Distribution of LogP scores between generated samples with the standard model and the model without using the reward network

Fig. 6

Distribution of SA scores between generated samples with the standard model and the model without using the reward network

Figure 7 shows the comparison of the distribution of QED scores between the molecules generated by the model on the ZINC dataset and the molecules in the original training dataset. Similarly, Figs. 8 and 9 show the comparison of LogP scores and SA scores respectively. The generated data was sampled using the normal method, trained for 150 epochs, and a total of 580 molecules were sampled. From the figures, it can be observed intuitively how well the model has learned from the original data. For all three evaluation metrics, the model is capable of generating samples that closely resemble the original data. Figures 10, 11 and 12 show the comparison of the distribution of QED scores, LogP scores and SA scores between the molecules generated by the model on the ZINC dataset and the molecules in the original training dataset respectively. Figure 13 shows the generated and real molecules on the QM9 dataset, respectively. The generated molecular graph exhibits some similarity with real data, but the generated molecules by the RL-based discrete GAN tend to have a high diversity than the original training dataset.

Fig. 7

Distributions of QED scores between the generated samples and samples the ZINC dataset

Fig. 8

Distributions of LogP scores between the generated samples and samples in the ZINC dataset

Fig. 9

Distributions of SA scores between the generated samples and samples in the ZINC dataset

Fig. 10

Distributions of QED scores between the generated samples and samples in the QM9 dataset

Fig. 11

Distributions of LogP scores between the generated samples and samples in the QM9 dataset

Fig. 12

Distributions of SA scores between the generated samples and samples in the QM9 dataset

Fig. 13

20 real and generated molecules from the QM9 dataset

6 Conclusion

This study evaluates the use of RL-based discrete GAN models for molecular generation tasks on two different datasets.

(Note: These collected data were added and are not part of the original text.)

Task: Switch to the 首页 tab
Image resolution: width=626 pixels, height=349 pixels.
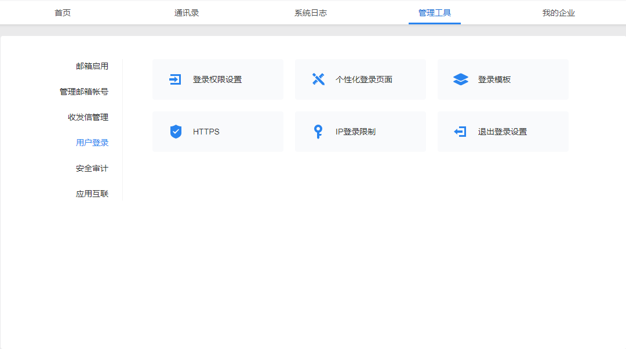Action: (x=63, y=13)
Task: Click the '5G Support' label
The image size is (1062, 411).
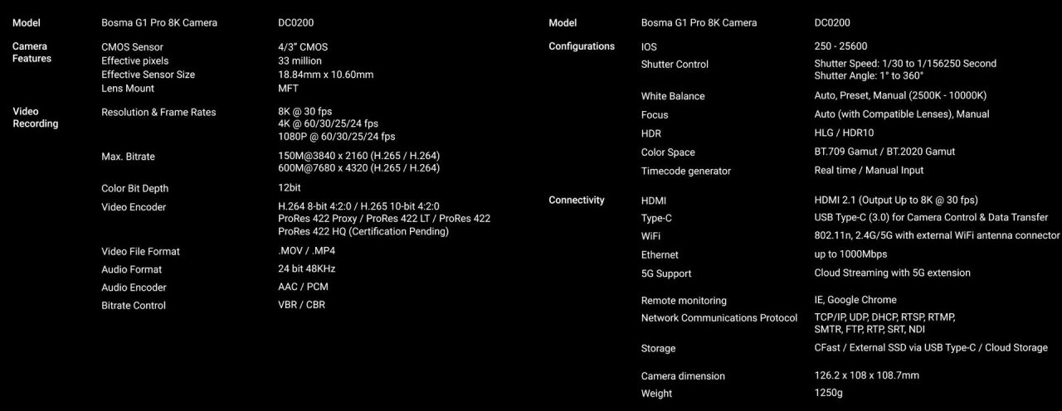Action: tap(665, 273)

We also conduct a detailed performance evaluation of the model by varying the sampling method, number of training epochs, and training data volumes. Through analysis of statistical and attribute values in the experimental results, it is observed that, under the condition of other variables being constant, the model achieves better performance when using the normal sampling method. When evaluating the model by controlling other variables and varying the number of training epochs, the best performance is achieved when the number of epochs is set to 150 for both datasets. Performance deteriorates beyond this value. Increasing the training data volumes improves the model’s performance but also leads to a notable decrease in the novelty of generated molecules, indicating a key area for model optimization.

When comparing the two datasets, a common observation is that the unique valid molecule rate decreases as the sampling quantity increases, indicating the persistence of mode collapse in the model. However, there are differences between the datasets. The overall performance of the model on the ZINC dataset is superior to that on the QM9 dataset. This can be attributed to the ZINC dataset containing more realistic and diverse molecules with larger molecular weights, allowing the model to learn more about the distribution and molecular structure information of the original data.

Based on the above conclusions, the evaluated model in this paper still suffers from mode collapse. Since molecular data is typically sparse and high-dimensional, data augmentation and preprocessing techniques can be employed to improve the training effectiveness of GANs. For example, data augmentation techniques can be used to increase the size of the training set or dimensionality reduction methods can be applied to reduce the dimensionality of the data, thereby enhancing the learning efficiency of GANs. Additionally, conditional GANs can be utilized to introduce conditional information, such as specific chemical properties or structural constraints. By controlling this conditional information, we can guide the generator to generate more diverse molecular structures and avoid the issue of mode collapse.